Un cielo intensamente azul
surcado por algodonosas nubes de verano, que flotaban indolentes en el
horizonte, unía sus labios a la tierra en un horizonte ocre de variadísimas
tonalidades terrosas, sienas, tabaco, un suave café con leche en la colinas; el
amarillo azufre, en fin, junto a una ensenada que se perdía hacia poniente.
El coche se había perdido en el
horizonte y delante de nosotros se extendía un magnífico desierto. Deberíamos
haber estado preocupados, pero por el contrario lo que recuerdo es una
sensación de exultante gozo, creo que la sensación que se desprendía de aquel
estado de soledad repentina unido a la belleza invernal de aquellos páramos,
era de una salvaje comunión con la aventura, lo desconocido, la neta hermosura
de la tierra cuando convertida en intimo confidente se nos abre como una amante
que desea mostrarnos los rincones más entrañables de su alma. Es cierto, no sé
exactamente por qué, pero aquel desierto hablaba con un lenguaje poético que
raramente se consigue en condiciones normales.
Nos pusimos en camino, durante
horas el silencio fue absoluto, algunas rapaces surcaban el cielo, los mojones
de los kilómetros pasaban lentamente a nuestra derecha. Cargábamos tres
abultados macutos, era invierno y las temperaturas durante la noche podían
bajar de lo diez bajo cero, íbamos preparados para ello, también transportábamos
un primitivo portátil Compaq de cerca de tres kilos, nuestro medio de
comunicación entonces con nuestros hijos, amén que como elemento de escritura.
Aquel invierno, después de muchas semanas de una larga enfermedad de mi madre,
que pasaba sus últimos días en nuestra casa con un cáncer cerebral, cuando
murió la vida fue para mí y para mi familia algo ligeramente diferente. Tras un
par de crisis mi madre había vivido días muy felices en nuestra casa acompañada
por sus hijos y nietos, había perdido la conciencia de la preocupaciones y
había encontrado en el afecto y cuidado de lo suyos un remanso de paz que hizo
de su muerte, para ella y para nosotros, un íntimo reducto de cariño y de
entrañable encuentro.
Quisimos hacer de aquellos hechos
algo muy significativo para nuestras vidas y para la de nuestros hijos y
decidimos, nada más fallecer ella, emprender un largo viaje iniciático por
América, aprovechando también la incipiente autonomía de nuestros hijos.

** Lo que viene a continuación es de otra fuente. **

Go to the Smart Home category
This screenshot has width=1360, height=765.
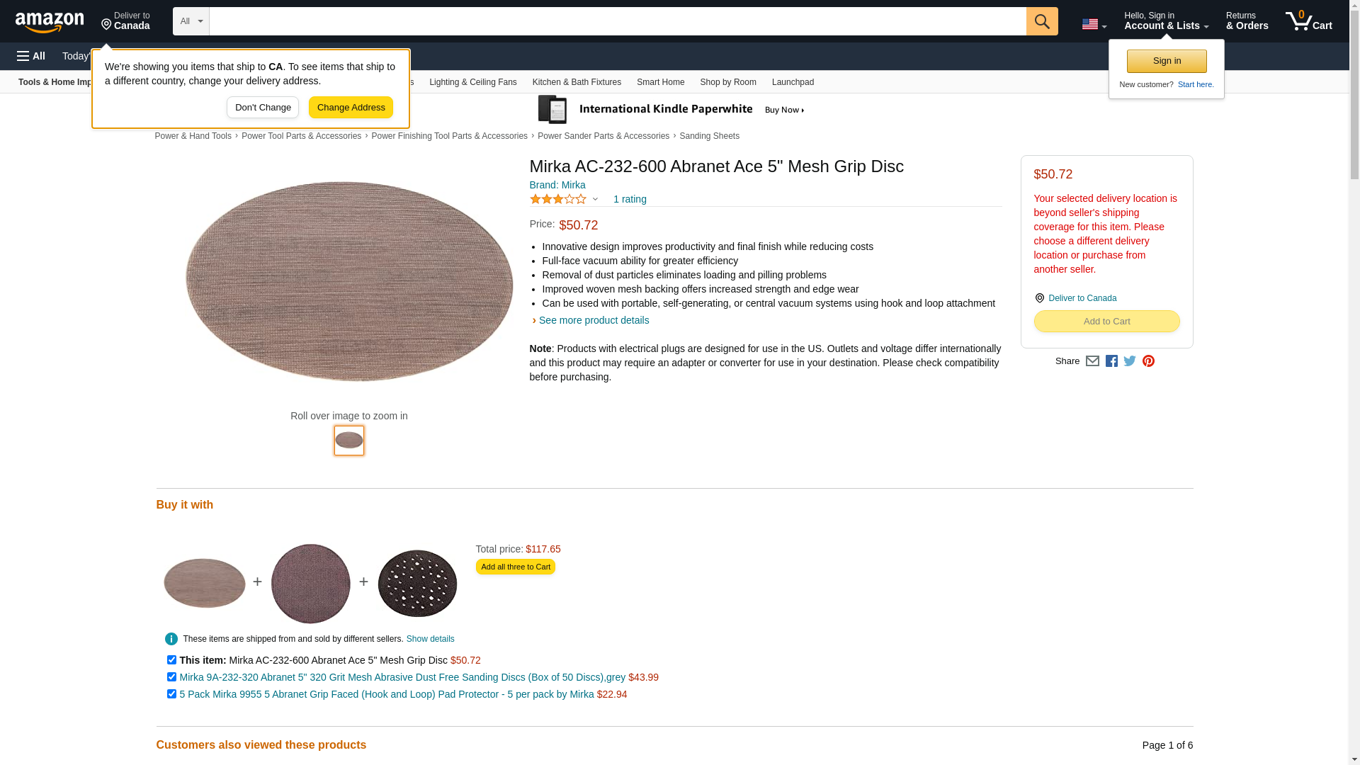660,82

Así que este estar en medio del
desierto patagónico aquel día venia también cargado con el peso que entonces
llevábamos encima de la reciente muerte de mi madre, que actuaba sobre nosotros
a modo de intensa sinapsis que conectara nuestros dispositivos internos con un
sentido de la vida que se nos mostraba entonces claramente alentador. La vida,
después de haber vivido aquellos tres meses la anunciada muerte de mi madre
(escribí un librito entrañable entonces que quizás alguno quiera leer, El año en que murió mi madre, se titula.

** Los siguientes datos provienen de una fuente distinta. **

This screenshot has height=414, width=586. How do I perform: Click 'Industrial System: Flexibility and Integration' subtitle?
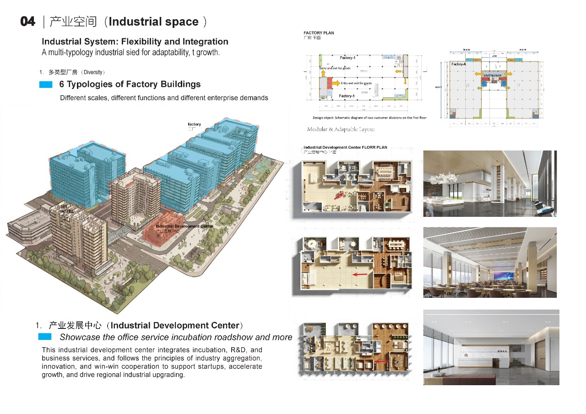click(x=135, y=42)
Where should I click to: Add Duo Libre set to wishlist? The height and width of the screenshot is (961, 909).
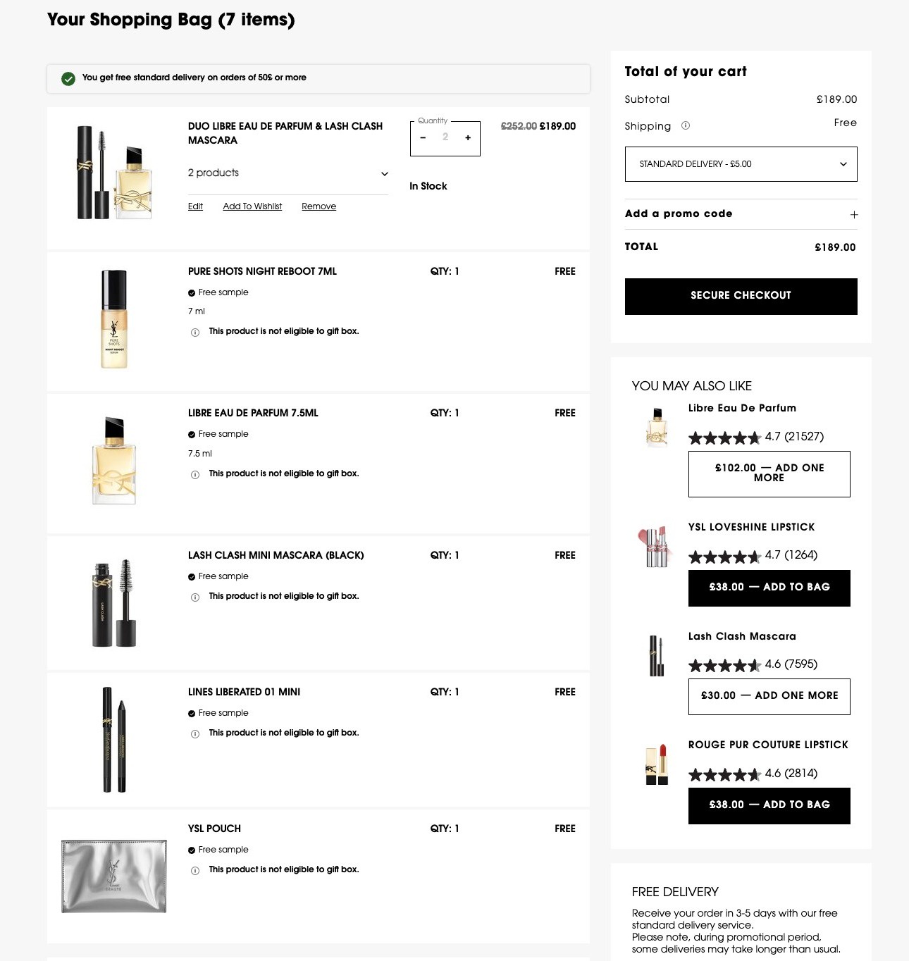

Se puede seguir el vínculo en el titulo), después de haber vivido aquello la existencia
se convirtió, si cabe, en algo que necesariamente había que vivir
conscientemente y con intensidad, no valía perder el tiempo malgastándola, la
vida merecía algo más que la rutina del trabajo y las preocupaciones triviales
o de dinero. Vivir y morir eran dos términos que alumbraban nuestros días
entonces.
Anduvimos todo el día, solo a
media tarde pasó una furgoneta en sentido contrario. Estuvimos oyendo
aproximarse el ruido del motor durante más de quince minutos, al fin apareció
en la lejanía un rastro de polvo que fue creciendo y creciendo hasta tomar la
forma de un vehículo. En algún momento nos tomamos un respiro junto a la
cuneta, nuestra euforia había desaparecido pero todavía conservábamos fresco
ese estado de gracia con que nos habíamos adentrado en aquel desierto.
Estábamos en buena forma física, lo kilómetros fueron pasando hasta cerca del
crepúsculo lentos pero densos. Era como un privilegio estar allí solos, solos
en medio de una inmensidad tan extraordinaria. Cuando ya empezaba a hacer frío,
al final de la tarde, otro ruido de motor nos alertó, esta vez en sentido
contrario al anterior, era un autobús, el único servicio que hacía el recorrido
entre Argentina y Chile en aquella zona. Aquella noche dormimos en Punta
Arenas. Bajo la luna, al otro lado de una tranquila superficie de agua, se
mecían los glaciares y las montañas cubiertas de nieve.